Por Luigi Picollo, socio del Club de Ejecutivos.
La pandemia sorprendió hasta a los países que estaban manejando muy bien su economía y con una razonable deuda soberana, como Paraguay. La acción, que simultánea y desesperadamente todos encararon, fue tomar deuda sin límites para solventar la crisis sanitaria y sostener a la población sin trabajo. Se dejó de lado la responsabilidad fiscal, la población por omisión dio carta blanca a sus gobernantes, y el resultado fue un insano endeudamiento de los países. Lo mismo ocurrió con las empresas y las personas físicas. Desde el inicio del COVID, la deuda mundial total pública y privada aumento 12% llegando a un número aterrador: US$ 289,000,000,000,000. Para tener una idea, ese número es 12,72 veces el PIB de los Estados Unidos. Entramos en la era del sobre endeudamiento.
Ahora, la misma deuda tomada por un país rico que cuenta con una economía madura, eficiente, productiva, que desarrolla talentos y atrae cerebros, con un mercado interno enorme, le es más fácil pagarla. El ejemplo es la deuda/PIB de EEUU que es de 107%, y la de Japón es de 237%, y continúan solidos produciendo excelencia. Pero para países subdesarrollados, ineficientes, con pocos talentos, con un mercado interno pequeño e inseguridad política y jurídica, nuestros actuales 35% (y empeorando) ya representan un endeudamiento altísimo, un gran peso para nuestro frágil desarrollo.
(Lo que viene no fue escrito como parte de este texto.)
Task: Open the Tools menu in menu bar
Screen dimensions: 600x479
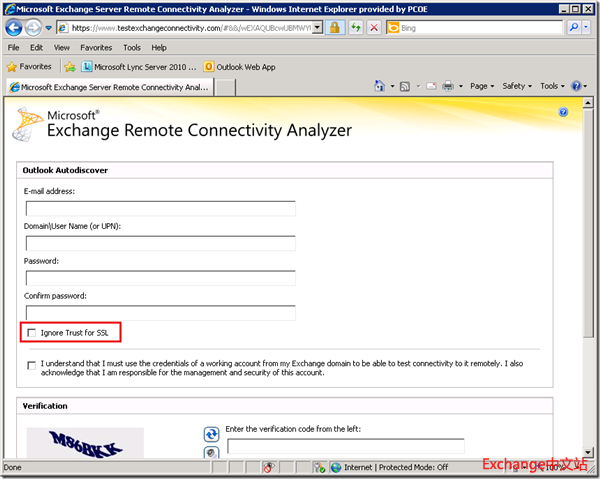Action: [x=132, y=47]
La gestión de un país pobre, muy endeudado, es radicalmente diferente al país que teníamos en el 2019. La presión tributaria en Paraguay ya no es suficiente para pagar aumentos de salarios del sector público, cumplir con los contratos ya firmados, honrar los intereses y vencimientos de la deuda pública, y proveer a la población los servicios esperados. Obligatoriamente van a tener que subir los impuestos, solamente para sostener el andamiaje actual, pues ni siquiera alcanza para mejorar absolutamente nada. Mientras que todo lo que deje de hacer el estado deberá ser ejecutado por el sector privado, desde obras de infraestructura hasta escuelas y hospitales, con la fórmula que sea, APP, concesión, privatización, liberalización, etc. El modelo anterior que era tan cómodo, donde “papá Estado” tomaba deuda, contrataba funcionarios y licitaba lo que necesitaba ya no es viable.
La clave del éxito para que ocurra este profundo cambio obligatorio en nuestra economía es que el estado sea sólido, estable, creíble, y asegure la continuidad de las reglas, la ansiada seguridad jurídica en un horizonte de tiempo expresado en “décadas”, no en “periodos electorales”. La evidencia de la consecuencia de un mal gobierno es Argentina, donde nadie invierte y el que puede huye. Un buen gobierno es el de Brasil donde ha ejecutado el programa más grande del mundo de inversión pública privada en el sector de transporte, transfiriendo al sector privado 34 aeropuertos y 29 terminales portuarias, además de concesiones de más de 25,000 km de rutas, US$ 20 billones en inversión privada en ferrocarriles, 74 activos públicos privatizados, para citar algunos ejemplos realizados durante la misma pandemia. Esta inversión se da solamente en un país serio, pues el capital privado no es patriótico, ¡es pragmático!
La realidad que nos atropelló nos obliga a promover una economía de libre mercado donde el gobierno participará menos y el privado asumirá más riesgos. El privado se deberá volver más sofisticado para que: sus costos sean tan bajos que se puedan pagar con los ingresos de los usuarios del sector privado; y los bancos en vez de financiarles limitadas líneas de corto plazo con garantía hipotecaria, trabajen de verdad en financiamientos de proyectos con deuda sindicada y asuman riesgos en serio a larguísimo plazo.
Para continuar el desarrollo nuestro país obligatoriamente se va a tener que sofisticar muchísimo. De lo contrario, vamos a ser un país con impuestos altos, estancado, ineficiente, e innecesariamente más caro.